Distributed Data Mining based on Random Projection with Optimal Communication
T.Revathi1, P.Sumathi2
1T.Revathi, Research Scholar, Manonmaniam Sundaranar University & Assistant Professor, Dept. of Computer Science , PSG College of Arts & Science, Coimbatore, India.
2P.Sumathi,Assistant Professor ,PG & Research Department, Dept. of Computer Science & Applications, Govt.College of Arts & Science, Coimbatore,India
Manuscript received on January 01, 2013. | Revised Manuscript received on January 02, 2013. | Manuscript published on January 05, 2013. | PP: 246-251 | Volume-2, Issue-6, January 2013. | Retrieval Number: F1167112612/2013©BEIESP
Open Access | Ethics and Policies | Cite
© The Authors. Published By: Blue Eyes Intelligence Engineering and Sciences Publication (BEIESP). This is an open access article under the CC BY-NC-ND license (http://creativecommons.org/licenses/by-nc-nd/4.0/)

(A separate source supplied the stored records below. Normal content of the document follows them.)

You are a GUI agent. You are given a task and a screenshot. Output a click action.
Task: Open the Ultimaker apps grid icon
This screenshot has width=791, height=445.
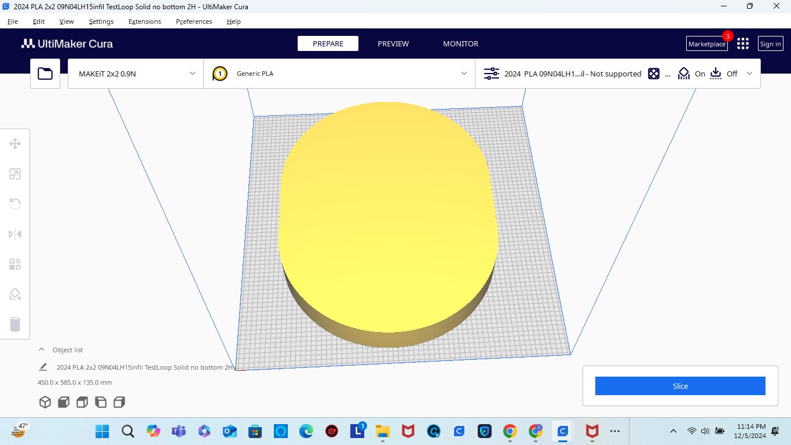point(743,44)
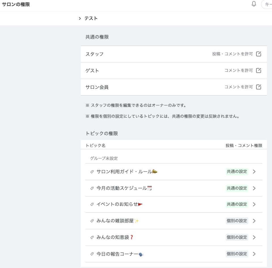This screenshot has width=272, height=268.
Task: Click tag icon beside みんなの知恵袋
Action: coord(92,237)
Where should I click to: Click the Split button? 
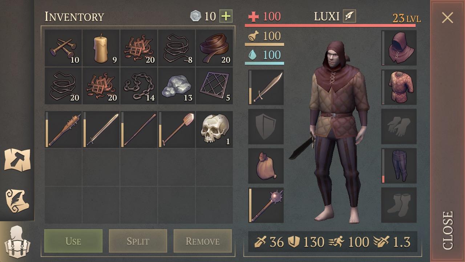point(138,241)
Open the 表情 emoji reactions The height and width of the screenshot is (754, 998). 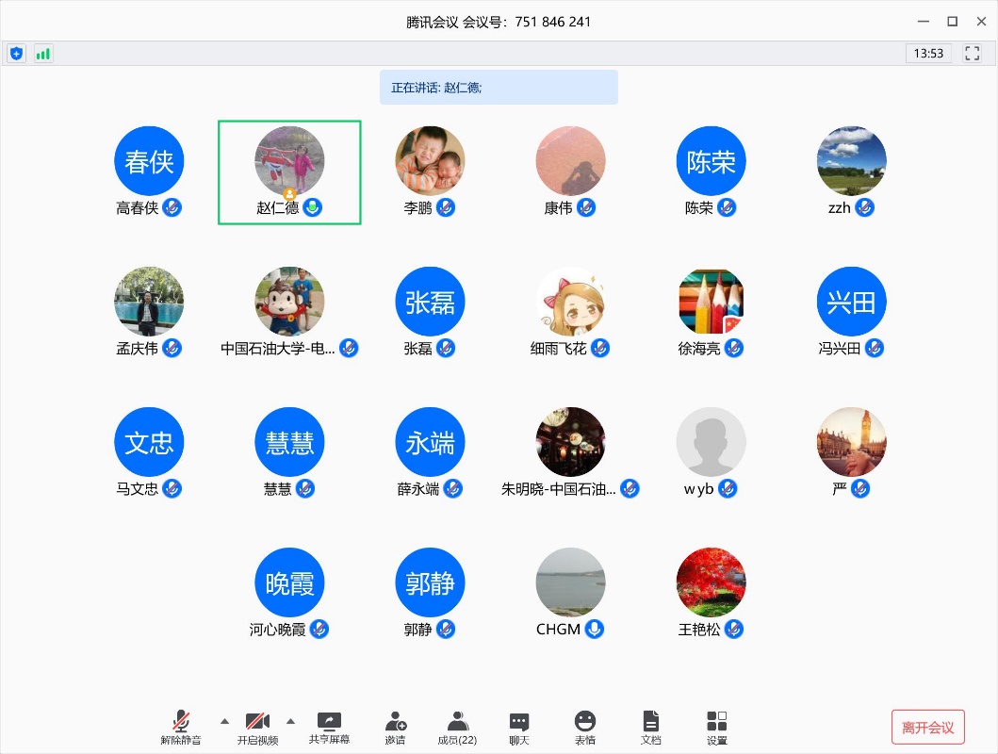tap(585, 728)
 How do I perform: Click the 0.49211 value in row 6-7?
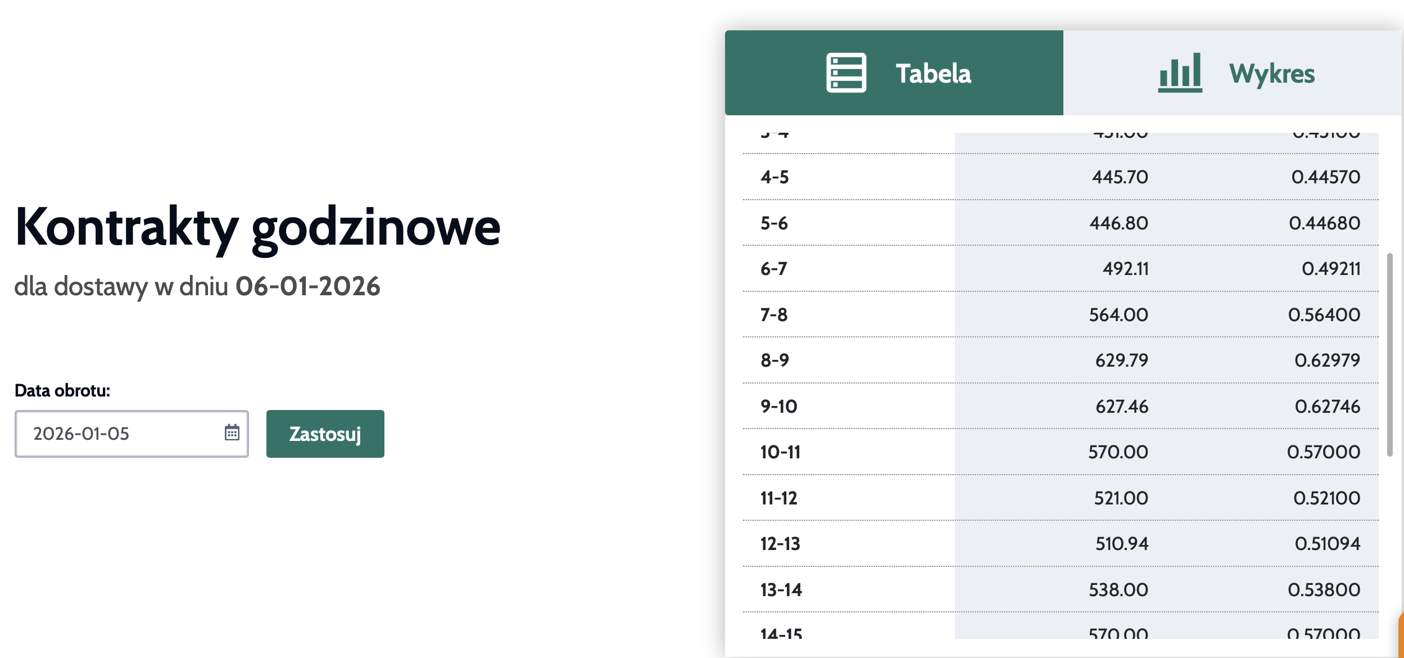[1331, 269]
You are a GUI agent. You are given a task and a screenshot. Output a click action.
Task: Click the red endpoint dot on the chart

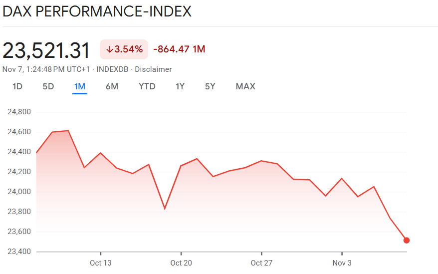(x=407, y=240)
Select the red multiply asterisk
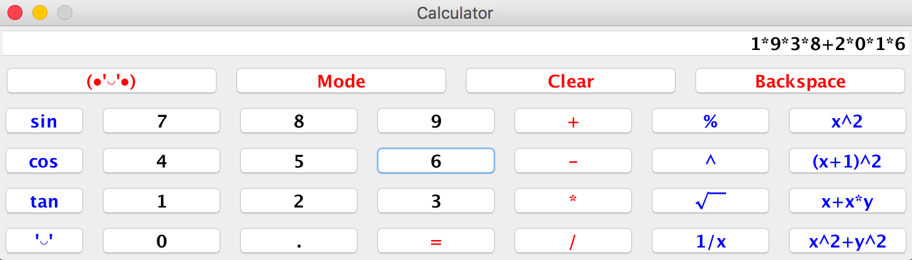The image size is (912, 260). coord(573,201)
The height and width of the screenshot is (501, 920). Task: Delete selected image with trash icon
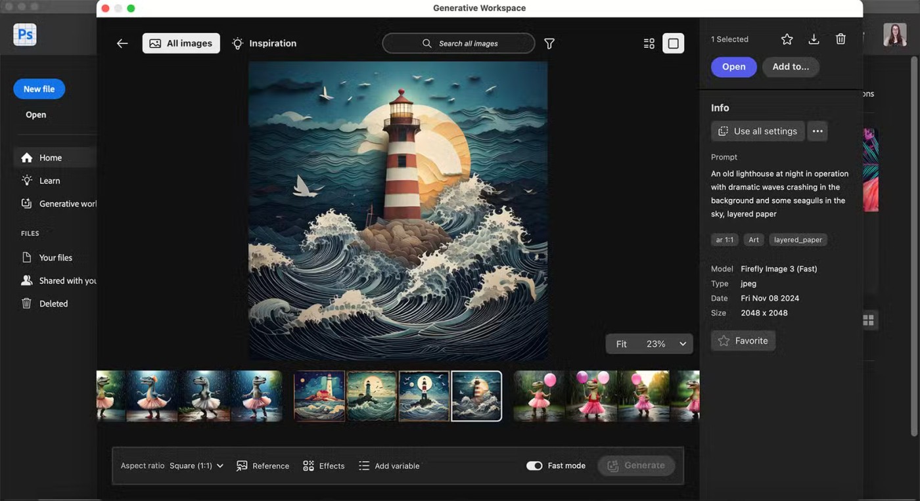point(840,39)
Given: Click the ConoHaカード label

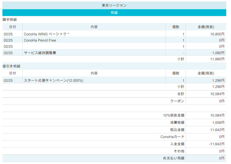Looking at the screenshot, I should tap(172, 137).
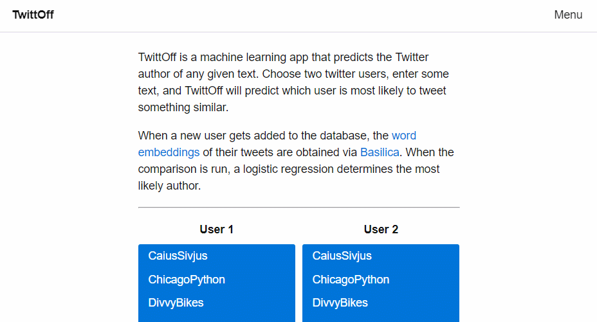The height and width of the screenshot is (322, 597).
Task: Click the horizontal divider above the user lists
Action: [x=299, y=208]
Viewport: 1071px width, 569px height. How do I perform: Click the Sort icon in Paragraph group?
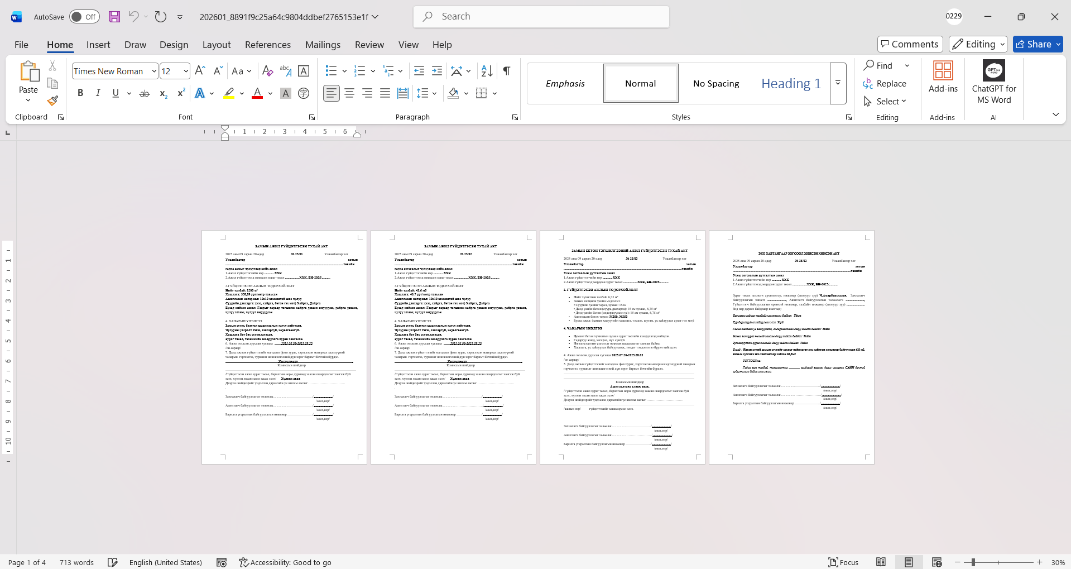pos(487,71)
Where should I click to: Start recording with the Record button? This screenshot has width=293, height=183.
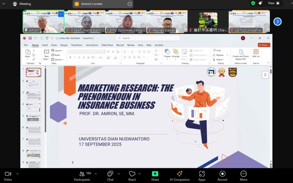tap(222, 176)
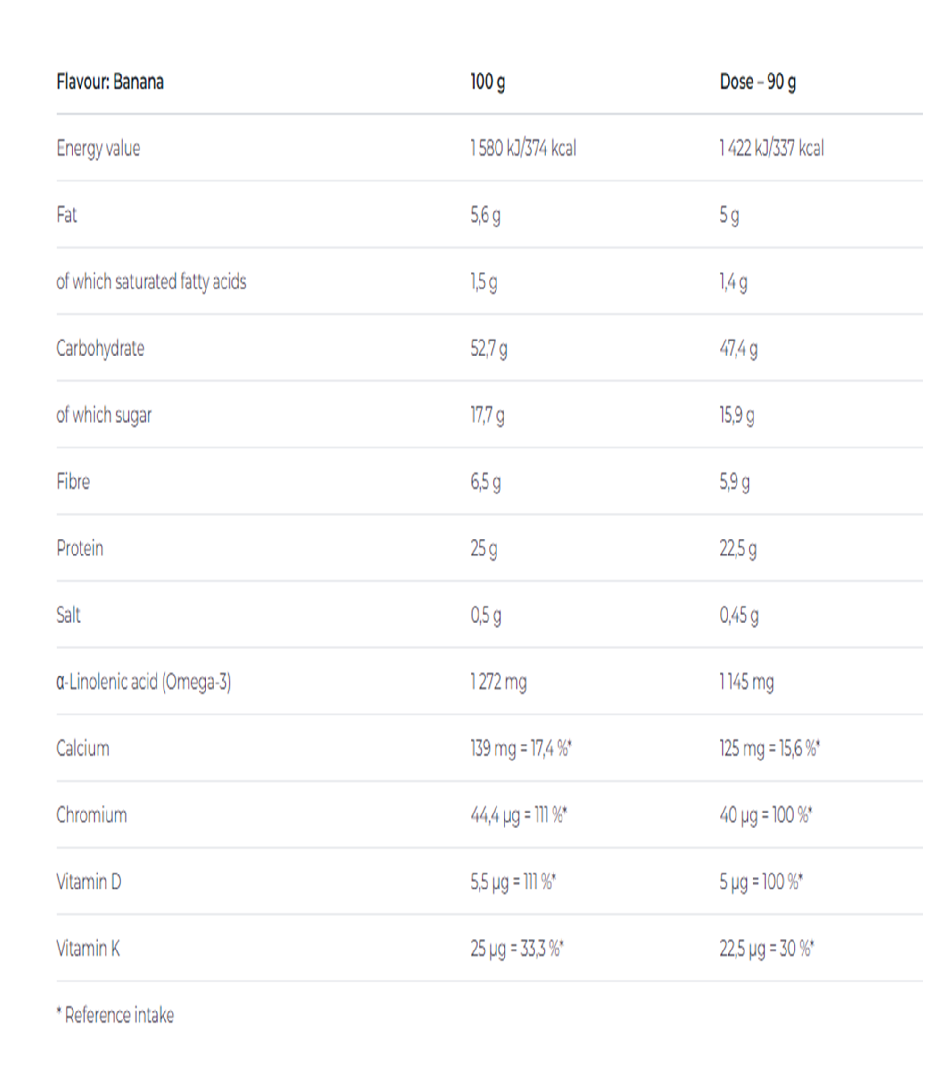Click the '22,5 g' protein dose value
The image size is (941, 1083).
[x=738, y=549]
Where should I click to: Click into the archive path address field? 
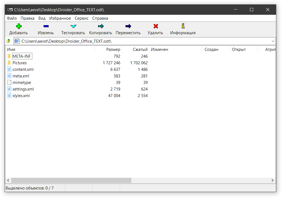137,41
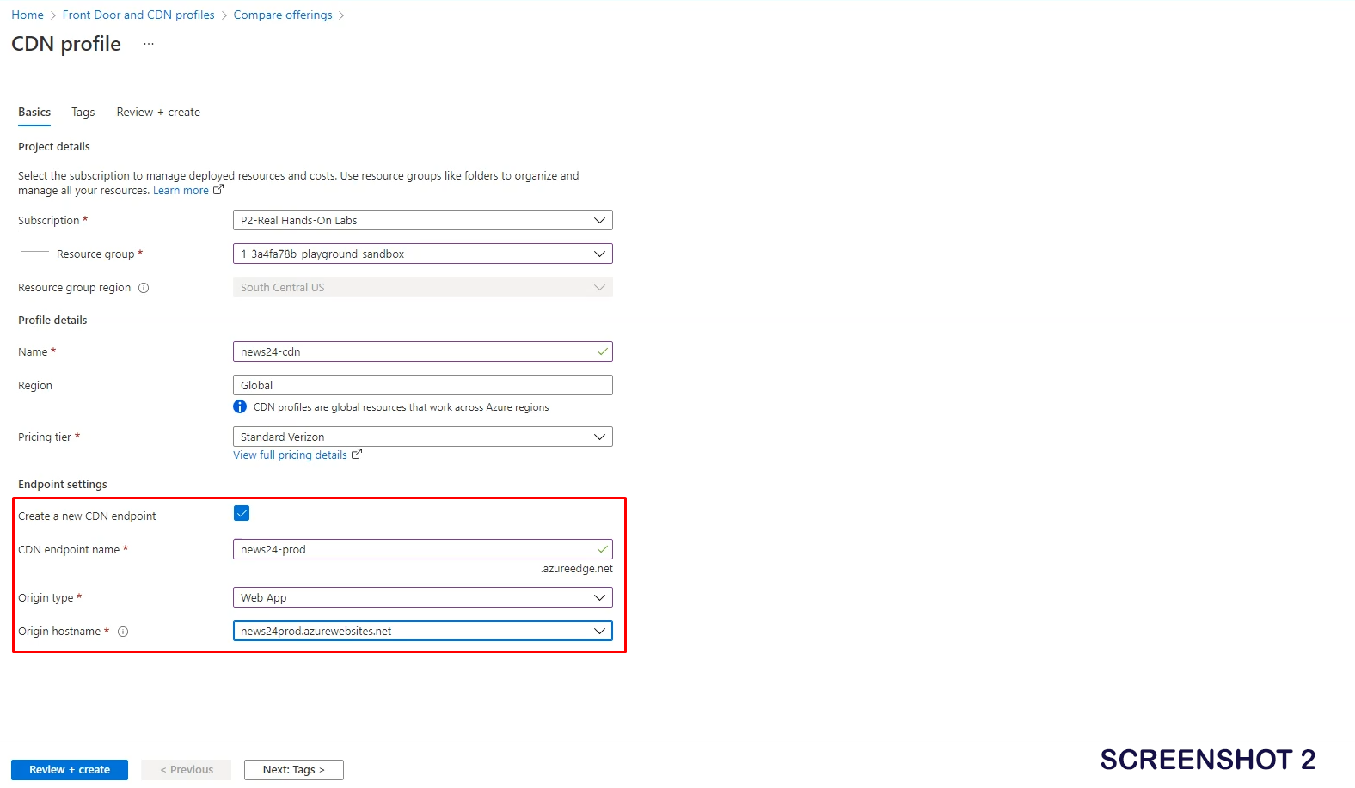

Abstract: Distributed data mining discovers hidden useful information from data sources distributed among several sites. Privacy of participating sites becomes great concern and sensitive information pertaining to the individual sites needs high protection when data mining occurs among several sites. Different approaches for mining data securely in a distributed environment have been proposed but in the existing approaches, collusion among the participating sites may reveal sensitive information about other participating sites and they suffer from the intended purposes of maintaining privacy of the individual participating sites, reducing computational complexity and minimizing communication overhead. The proposed method finds global frequent itemsets in a distributed environment with minimal communication among sites and ensures higher degree of privacy with randomized site selection. The experimental analysis shows that proposed method generates global frequent itemsets among colluded sites without affecting mining performance and confirms optimal communication among sites.
Keywords: Distributed data mining, privacy, secure multiparty computation, frequent itemsets.